The birds are birding
The dogs are do***ng
The hummingbirds buzz
like a plucked bass string
I sit among rabbits, squirrels,
and meandering butterflies

It is the moment,
not the words
that is the prayer

In the unstill stillness
kissed by the breeze
I am overflowing prayer,
spilling out onto the dirt
Not a faith in belief,
But in accepting my acceptability

This is the day that the Lord has made—
no, the moment,
the second,
the flash of instant

Be still and know I am God
Be still and know
Be still
Be

05/30/2026

The eleven disciples went into Galilee, to the mountain that Jesus chose for them. When they saw him, they prostrated themselves in worship, but they hesitated. Jesus came to where they were and said to them, "All authority in heaven and on earth was given to me; therefore, as you go into every nation, make disciples, baptizing them in the Name of the Father, and of the Son, and of the Holy Spirit, teaching them to keep every commandment I have given all of you.
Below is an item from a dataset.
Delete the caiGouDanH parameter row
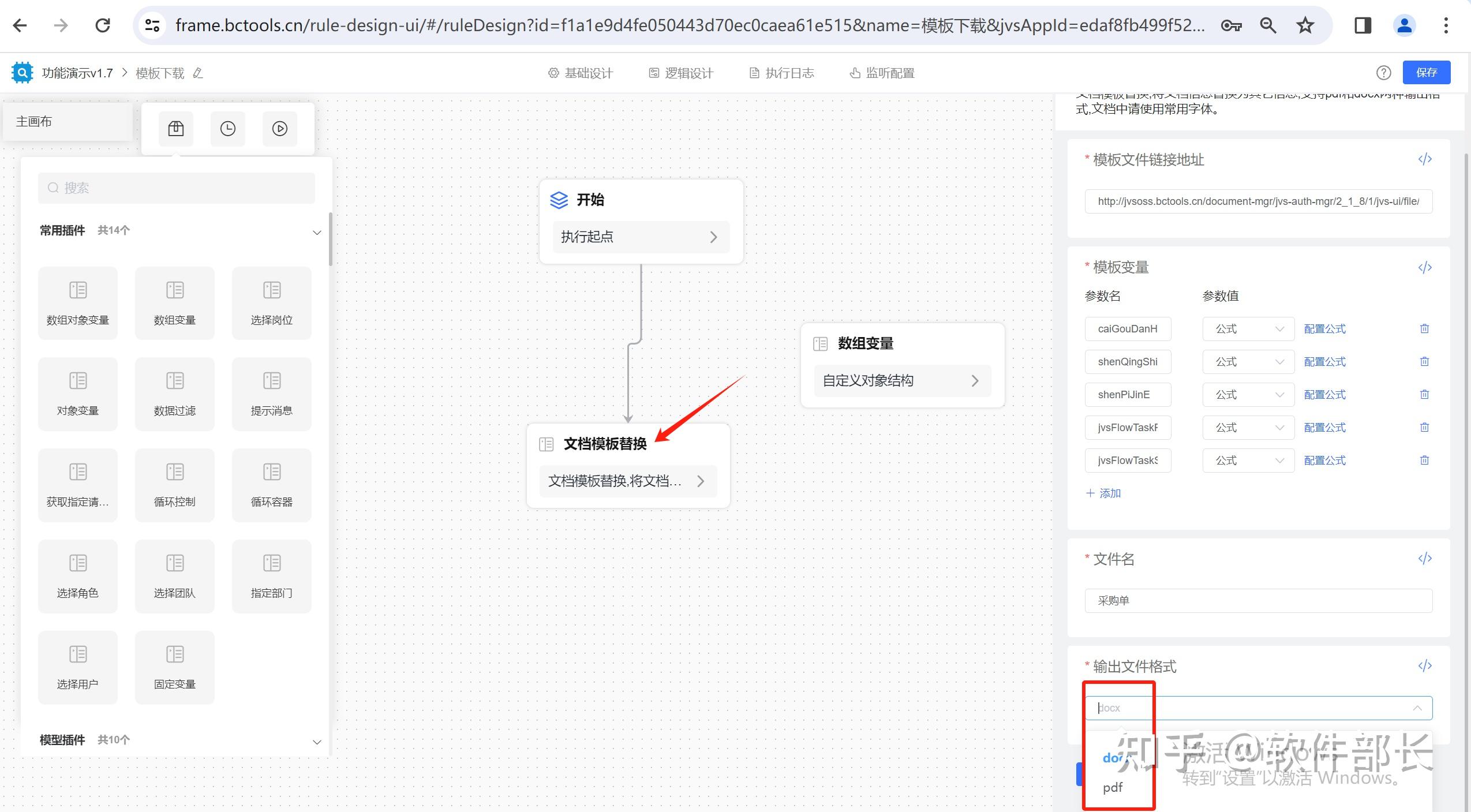This screenshot has height=812, width=1471. pyautogui.click(x=1424, y=328)
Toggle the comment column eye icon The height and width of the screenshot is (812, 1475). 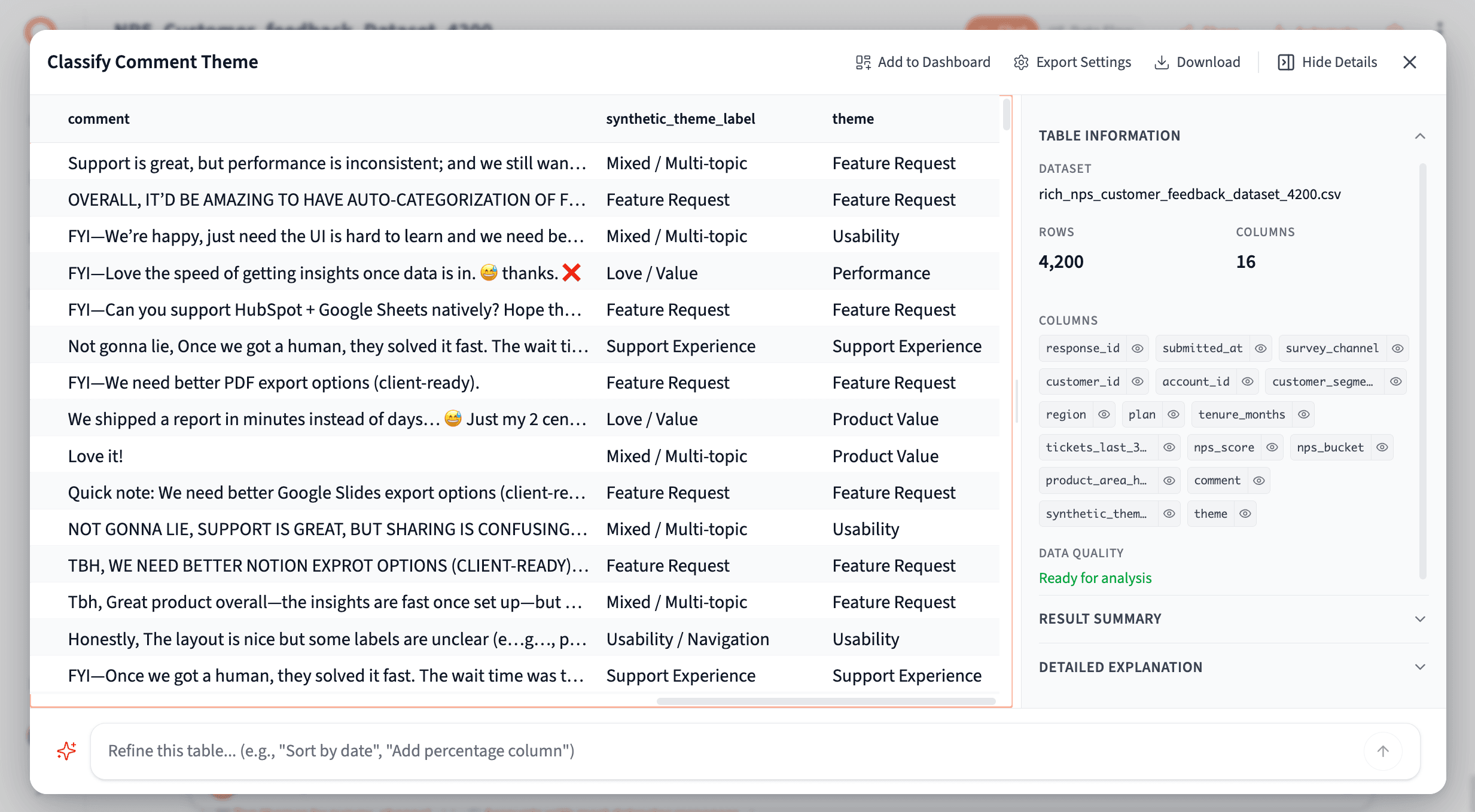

And understand this, I myself am with all of you each and every day, even until the completion of this age." ~ Matthew 28:16-20 (my translation)

Some important points to consider:

"but they hesitated" — Traditionally, this is translated as the eleven worshiped "but some doubted." But, there is no "some" in the Greek. All eleven went up the mountain. All eleven prostrated themselves. All eleven hesitated. That's the most credible and human part of the story, and some nervous King James Christian Cosplay translator didn't like it and added some hypothetical "some," which translations have followed ever since. Of course they hesitated. They are not sure they are seeing what they are seeing. After what they went through, how could they be sure? But they had the faith to go, and even if they had the very human response of questioning what they were seeing and experiencing — wondering whether it was a dream or a delusion — they still worshiped. Doubt or hesitation isn't the opposite of faith; certainty is, because certainty doesn't need faith. Doubt is the space in which faith can grow.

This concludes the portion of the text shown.